Last week at Ivey, Desjardins Bank along with local entrepreneur and Ivey Professor Dave Simpson ran a Financing for Entrepreneurs event, hosted by the HBA Entrepreneurship Club. The event highlighted financing tips for young entrepreneurs and addressed how to go about acquiring loans for startup businesses.
Representatives from Desjardins Bank were very helpful in offering the bank’s perspective on the financing issue. They drove home that it is essential for entrepreneurs to set up a bank account in order to track revenue-related activities, in order to establish a relationship early. Being able to prove a meticulous banking history, as well as establishing credibility with a major bank will only work in favor of the entrepreneur when the time comes to ask for a loan. Aside from a bank loan, there are many other financing options for new startup companies including: family/private financing, personal savings, a personal LOC/assets, government supported sources of funding, Canadian Youth Business Foundation (providing loans up to $15k), the Community Futures Development Corporation, and even the London Small Business Support Centre, or a small business centre in your area.
Although there are other sources of funding, attaining a bank loan seems to be a common source of capital for entrepreneurs at some stage – whether it be initially during start-up, or later during the growth phase. Dave Simpson suggested thinking from a banker’s perspective. Understand the pain that bankers go through in determining whether to lend to you. Although bankers do want to see a business plan, they know that it is not going to work out exactly as you laid it out; however, they do want to see your assumptions and be able to change them as your plan changes. All bankers really want to do is see if your business plan passes the smell test: does it seem like a solid business idea that can generate reasonable returns? Help bankers read through the plan by summarizing key company milestones, show what your challenges might be and how you’re tracking them to deal with them head on.

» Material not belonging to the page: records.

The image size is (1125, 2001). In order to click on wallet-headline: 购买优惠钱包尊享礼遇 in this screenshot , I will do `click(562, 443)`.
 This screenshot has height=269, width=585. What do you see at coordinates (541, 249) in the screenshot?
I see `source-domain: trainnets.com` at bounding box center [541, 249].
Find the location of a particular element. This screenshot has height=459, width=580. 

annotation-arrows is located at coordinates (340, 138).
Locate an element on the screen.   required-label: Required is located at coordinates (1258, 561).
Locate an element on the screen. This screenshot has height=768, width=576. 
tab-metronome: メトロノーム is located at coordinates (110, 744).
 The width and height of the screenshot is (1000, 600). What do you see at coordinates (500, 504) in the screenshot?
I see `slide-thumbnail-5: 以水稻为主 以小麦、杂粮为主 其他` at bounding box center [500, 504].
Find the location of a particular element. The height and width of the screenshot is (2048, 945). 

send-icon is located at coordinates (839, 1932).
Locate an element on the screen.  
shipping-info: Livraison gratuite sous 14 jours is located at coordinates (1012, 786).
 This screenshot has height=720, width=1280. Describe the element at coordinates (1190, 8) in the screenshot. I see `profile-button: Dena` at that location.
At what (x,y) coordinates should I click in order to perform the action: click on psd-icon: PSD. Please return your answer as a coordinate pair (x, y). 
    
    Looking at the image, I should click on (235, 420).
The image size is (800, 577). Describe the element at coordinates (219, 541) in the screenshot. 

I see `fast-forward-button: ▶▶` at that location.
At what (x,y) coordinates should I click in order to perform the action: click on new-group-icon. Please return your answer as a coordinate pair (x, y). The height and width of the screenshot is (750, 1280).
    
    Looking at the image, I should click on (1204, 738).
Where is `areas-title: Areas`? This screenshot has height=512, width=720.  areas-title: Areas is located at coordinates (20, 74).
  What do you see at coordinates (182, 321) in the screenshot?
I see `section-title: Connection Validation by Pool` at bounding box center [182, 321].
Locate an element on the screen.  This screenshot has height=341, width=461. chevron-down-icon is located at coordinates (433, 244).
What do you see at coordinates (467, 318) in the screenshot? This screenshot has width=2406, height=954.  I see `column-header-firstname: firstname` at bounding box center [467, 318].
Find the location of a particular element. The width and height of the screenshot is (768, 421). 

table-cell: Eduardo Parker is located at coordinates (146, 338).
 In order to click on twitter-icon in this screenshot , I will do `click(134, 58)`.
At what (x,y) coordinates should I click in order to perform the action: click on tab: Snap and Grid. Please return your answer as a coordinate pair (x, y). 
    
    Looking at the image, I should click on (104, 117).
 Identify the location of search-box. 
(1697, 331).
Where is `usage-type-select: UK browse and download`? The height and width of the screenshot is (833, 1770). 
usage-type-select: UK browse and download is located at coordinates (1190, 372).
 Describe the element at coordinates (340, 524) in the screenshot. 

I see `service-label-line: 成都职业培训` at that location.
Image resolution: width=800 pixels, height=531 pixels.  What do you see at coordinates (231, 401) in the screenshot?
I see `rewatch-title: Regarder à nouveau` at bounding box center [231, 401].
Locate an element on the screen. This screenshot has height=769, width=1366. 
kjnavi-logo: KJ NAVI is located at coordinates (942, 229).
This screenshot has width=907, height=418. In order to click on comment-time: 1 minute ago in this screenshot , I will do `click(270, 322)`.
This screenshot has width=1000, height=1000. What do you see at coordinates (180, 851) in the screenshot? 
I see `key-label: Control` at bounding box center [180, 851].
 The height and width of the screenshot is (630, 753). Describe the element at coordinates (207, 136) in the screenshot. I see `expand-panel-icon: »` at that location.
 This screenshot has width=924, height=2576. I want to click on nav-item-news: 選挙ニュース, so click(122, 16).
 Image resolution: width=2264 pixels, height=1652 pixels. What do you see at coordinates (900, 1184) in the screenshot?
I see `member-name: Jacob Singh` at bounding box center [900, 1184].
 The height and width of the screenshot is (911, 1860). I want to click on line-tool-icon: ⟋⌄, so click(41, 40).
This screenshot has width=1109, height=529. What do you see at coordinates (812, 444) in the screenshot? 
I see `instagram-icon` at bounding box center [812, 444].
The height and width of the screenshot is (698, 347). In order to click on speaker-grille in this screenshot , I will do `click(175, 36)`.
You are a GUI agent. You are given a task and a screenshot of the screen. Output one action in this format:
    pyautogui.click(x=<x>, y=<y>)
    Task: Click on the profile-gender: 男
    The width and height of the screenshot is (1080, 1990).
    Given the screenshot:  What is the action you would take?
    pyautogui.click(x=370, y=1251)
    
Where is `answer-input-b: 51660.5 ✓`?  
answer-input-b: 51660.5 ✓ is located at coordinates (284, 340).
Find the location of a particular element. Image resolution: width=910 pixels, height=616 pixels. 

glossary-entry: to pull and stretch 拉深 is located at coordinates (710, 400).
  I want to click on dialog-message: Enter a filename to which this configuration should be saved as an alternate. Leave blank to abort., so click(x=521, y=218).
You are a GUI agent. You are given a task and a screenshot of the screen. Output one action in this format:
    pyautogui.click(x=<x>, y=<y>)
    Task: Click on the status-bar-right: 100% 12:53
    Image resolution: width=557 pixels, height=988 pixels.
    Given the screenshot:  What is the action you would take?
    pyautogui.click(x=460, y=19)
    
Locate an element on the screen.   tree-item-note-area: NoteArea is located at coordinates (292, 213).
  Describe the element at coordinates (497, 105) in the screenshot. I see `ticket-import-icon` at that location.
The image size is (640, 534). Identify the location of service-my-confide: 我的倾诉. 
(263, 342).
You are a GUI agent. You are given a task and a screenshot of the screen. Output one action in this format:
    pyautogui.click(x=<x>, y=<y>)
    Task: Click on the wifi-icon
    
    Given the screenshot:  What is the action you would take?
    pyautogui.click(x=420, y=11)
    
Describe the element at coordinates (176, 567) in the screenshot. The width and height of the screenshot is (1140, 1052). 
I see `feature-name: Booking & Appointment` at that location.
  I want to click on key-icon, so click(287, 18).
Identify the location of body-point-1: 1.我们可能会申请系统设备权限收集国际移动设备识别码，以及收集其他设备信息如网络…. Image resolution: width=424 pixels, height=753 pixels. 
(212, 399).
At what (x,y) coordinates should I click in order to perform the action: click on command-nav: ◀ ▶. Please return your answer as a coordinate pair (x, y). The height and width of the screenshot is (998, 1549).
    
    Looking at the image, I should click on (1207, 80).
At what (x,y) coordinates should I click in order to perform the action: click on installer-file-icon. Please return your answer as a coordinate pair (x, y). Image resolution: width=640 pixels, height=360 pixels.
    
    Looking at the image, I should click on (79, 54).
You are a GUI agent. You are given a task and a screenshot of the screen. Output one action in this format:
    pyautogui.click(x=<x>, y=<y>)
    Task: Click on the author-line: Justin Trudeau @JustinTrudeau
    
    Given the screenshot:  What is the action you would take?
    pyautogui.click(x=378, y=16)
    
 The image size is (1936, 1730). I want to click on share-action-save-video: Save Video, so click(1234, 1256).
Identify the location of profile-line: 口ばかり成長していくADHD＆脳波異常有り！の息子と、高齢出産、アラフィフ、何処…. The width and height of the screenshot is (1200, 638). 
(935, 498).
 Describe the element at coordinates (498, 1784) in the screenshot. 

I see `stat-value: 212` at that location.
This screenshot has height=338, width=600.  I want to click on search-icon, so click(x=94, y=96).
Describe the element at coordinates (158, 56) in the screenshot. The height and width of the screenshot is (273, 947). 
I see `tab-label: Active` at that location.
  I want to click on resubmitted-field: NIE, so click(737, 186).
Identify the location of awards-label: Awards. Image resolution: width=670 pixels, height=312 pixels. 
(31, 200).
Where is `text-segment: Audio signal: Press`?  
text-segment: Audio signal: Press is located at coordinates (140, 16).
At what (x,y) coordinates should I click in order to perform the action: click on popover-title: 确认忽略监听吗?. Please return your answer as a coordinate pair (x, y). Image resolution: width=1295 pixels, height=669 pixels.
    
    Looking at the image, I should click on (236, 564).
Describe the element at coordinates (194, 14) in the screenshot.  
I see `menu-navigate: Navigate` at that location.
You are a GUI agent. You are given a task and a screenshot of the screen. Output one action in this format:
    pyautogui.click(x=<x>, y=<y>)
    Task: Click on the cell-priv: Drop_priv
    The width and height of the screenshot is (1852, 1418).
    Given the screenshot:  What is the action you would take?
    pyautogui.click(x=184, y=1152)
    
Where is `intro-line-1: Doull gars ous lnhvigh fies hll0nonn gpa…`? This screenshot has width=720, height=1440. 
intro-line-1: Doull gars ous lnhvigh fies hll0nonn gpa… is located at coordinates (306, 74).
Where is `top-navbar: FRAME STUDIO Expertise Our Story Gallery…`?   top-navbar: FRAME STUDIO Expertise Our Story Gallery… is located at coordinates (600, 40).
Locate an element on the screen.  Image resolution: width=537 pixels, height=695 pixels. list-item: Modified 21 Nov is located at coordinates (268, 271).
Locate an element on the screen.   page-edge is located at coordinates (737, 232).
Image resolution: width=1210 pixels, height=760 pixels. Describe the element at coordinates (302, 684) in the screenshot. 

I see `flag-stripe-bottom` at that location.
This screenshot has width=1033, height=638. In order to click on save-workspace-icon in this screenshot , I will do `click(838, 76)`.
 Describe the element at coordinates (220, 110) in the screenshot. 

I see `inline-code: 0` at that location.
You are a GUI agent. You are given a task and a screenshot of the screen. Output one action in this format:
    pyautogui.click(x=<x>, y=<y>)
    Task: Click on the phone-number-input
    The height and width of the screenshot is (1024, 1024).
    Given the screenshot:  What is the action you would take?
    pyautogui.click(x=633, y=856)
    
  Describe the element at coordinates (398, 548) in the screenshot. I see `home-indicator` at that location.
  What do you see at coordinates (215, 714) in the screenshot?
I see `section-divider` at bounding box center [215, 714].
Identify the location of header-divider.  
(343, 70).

Although the business plan does come into account, it is not the only metric that bankers use to determine whether they will lend to you. Bankers are also looking at your personal track record, and proven credibility: What have you done? Who do you know that has done this before? Get involved in your local community to show bankers that you’re not a “flight risk” (you’re not going to take their money and run). Overall know what bankers are motivated by and realize that they HAVE to say yes to some people – this is how they make money! Know what they’re looking for, anticipate questions, and prove that you’re worthy of their money.
Special thanks to the Entrepreneurship Club for organizing a fantastic event.